Pretoria (South Africa), 26 February 2021

 

There can be no terrorism without financing! Terrorists need money - whether small or large - to plan, train terrorist recruits and carry out attacks. They need money to sustain terrorist cells as well as to promote their general aims and objectives. A substantial amount of information about terror plots and the perpetrators of acts of terrorism can be obtained from financial investigations. Gaps in knowledge about the identity and whereabouts of terrorists as well as their patterns and habits can be sourced from financial investigations. It is therefore critical to examine the financial elements in all related to terror-investigations.

For states to successfully mitigate the potential for terrorists to raise, store, move and use finances, the relevant authorities should have the required specialized capacity. Limiting the threat of terrorism financing also requires the timely sharing of financial information among the relevant trained authorities. In addition, terrorist financing investigations should be initiated in a proactive fashion, with the aim of preventing the commission of acts of terrorism, and not merely to respond to terrorist activity once it has occurred.

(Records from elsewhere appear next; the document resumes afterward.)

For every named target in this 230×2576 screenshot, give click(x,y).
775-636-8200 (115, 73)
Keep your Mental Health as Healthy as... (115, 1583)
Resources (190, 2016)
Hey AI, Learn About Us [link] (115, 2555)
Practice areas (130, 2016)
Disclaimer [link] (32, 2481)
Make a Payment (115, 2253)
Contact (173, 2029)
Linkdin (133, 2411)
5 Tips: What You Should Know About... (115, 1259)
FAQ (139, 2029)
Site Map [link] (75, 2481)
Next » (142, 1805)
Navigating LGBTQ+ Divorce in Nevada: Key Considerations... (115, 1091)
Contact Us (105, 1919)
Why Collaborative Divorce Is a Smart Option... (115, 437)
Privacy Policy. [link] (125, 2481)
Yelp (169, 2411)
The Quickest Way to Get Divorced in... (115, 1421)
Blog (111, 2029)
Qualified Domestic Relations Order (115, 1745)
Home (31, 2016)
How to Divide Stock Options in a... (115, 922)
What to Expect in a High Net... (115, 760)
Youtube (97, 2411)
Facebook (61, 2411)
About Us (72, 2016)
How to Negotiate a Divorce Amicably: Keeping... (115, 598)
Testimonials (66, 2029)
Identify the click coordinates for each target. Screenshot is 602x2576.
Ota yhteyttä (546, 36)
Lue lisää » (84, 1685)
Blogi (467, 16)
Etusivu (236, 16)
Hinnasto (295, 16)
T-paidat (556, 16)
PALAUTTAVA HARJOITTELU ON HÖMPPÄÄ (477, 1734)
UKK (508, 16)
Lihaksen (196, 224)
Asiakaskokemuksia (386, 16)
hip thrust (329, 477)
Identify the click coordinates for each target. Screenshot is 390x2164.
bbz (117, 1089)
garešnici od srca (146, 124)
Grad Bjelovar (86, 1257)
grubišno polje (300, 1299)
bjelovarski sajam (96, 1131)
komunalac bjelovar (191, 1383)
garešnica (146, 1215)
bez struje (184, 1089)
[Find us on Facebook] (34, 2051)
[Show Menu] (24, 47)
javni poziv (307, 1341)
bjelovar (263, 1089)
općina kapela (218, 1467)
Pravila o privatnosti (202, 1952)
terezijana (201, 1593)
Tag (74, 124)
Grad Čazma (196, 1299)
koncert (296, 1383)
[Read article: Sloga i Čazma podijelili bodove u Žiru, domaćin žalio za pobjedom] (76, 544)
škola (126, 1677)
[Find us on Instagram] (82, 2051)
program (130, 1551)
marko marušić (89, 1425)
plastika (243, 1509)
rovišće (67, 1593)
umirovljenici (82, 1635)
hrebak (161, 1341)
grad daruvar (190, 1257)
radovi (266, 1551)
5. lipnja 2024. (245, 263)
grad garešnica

UNODC, in partnership with the Asset Recovery Interagency Network of Southern Africa (ARINSA) organised foundational capacity building training programmes on countering the financing of terrorism in Angola, Botswana, Mauritius and Mozambique, which are all member countries of ARINSA. The four training courses held during the months of November and December 2020, and February 2021, provided financial investigators, criminal justice officials, supervisors and officials from other relevant agencies with an introduction to and awareness of the critical importance of financial investigation in all counter terrorist investigations. The objective of the national training courses was to enhance participants’ capacity to apply basic financial investigation techniques in terrorism cases. This objective is in alignment with the ARINSA mandate, which is to increase the effectiveness of member country’s efforts on an informal and multi-agency basis, to deprive criminals of their illicit profits.

Using a mix of live interactive sessions, case studies and exercises, the training courses helped support these countries’ efforts to comply with the international standards established under various UN Security Council Resolutions (UNSCR) such as Resolutions 1267, 1373 and 1988, UN Conventions and Financial Action Task Force (FATF) Recommendations. In addition, the courses laid the foundation for future UNODC and ARINSA courses to counter the financing of terrorism.

The courses were made possible through funding from the Foreign, Commonwealth and Development Office of the United Kingdom.